## Raw data
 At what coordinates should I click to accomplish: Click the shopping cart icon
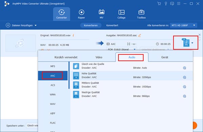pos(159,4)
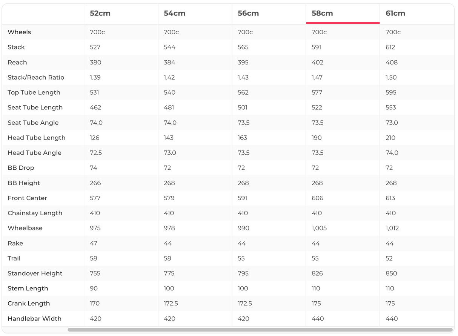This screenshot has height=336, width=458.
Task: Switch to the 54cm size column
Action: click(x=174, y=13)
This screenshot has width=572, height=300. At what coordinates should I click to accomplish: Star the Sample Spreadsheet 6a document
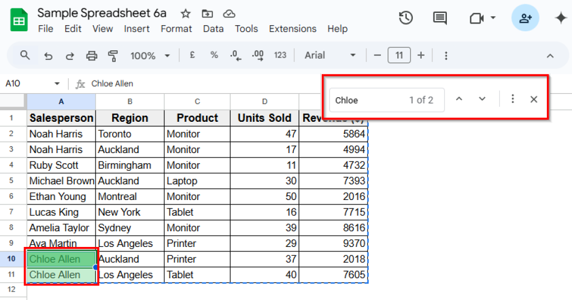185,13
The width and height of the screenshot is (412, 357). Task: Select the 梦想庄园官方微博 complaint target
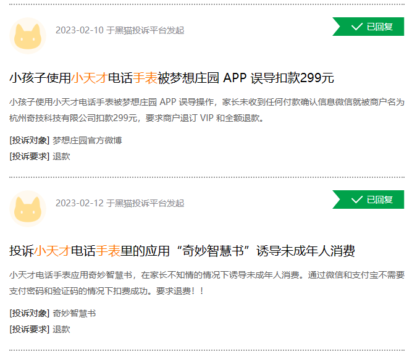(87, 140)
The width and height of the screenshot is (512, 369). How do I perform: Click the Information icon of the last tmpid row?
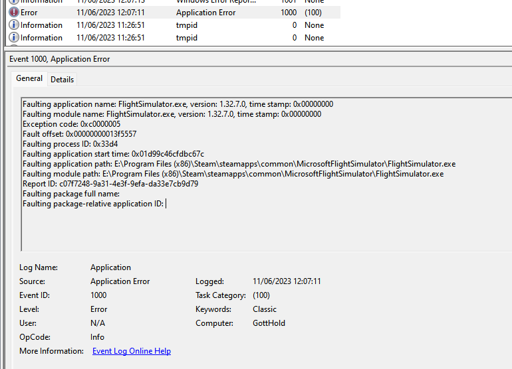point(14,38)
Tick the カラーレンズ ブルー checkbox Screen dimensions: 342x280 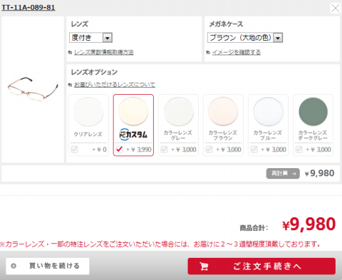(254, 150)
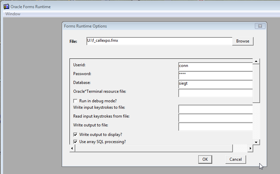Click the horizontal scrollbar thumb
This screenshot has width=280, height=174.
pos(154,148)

## Requirements
Transcribe the data word for word, beginning with its first line and stopping after the line that contains "Action: click(x=174, y=13)". Leave the pictures out.

## Reply
 At what coordinates should I click to accomplish: Click the shopping cart icon
pos(159,4)
This screenshot has height=336, width=458.
Task: Switch to the 54cm size column
Action: click(x=174, y=13)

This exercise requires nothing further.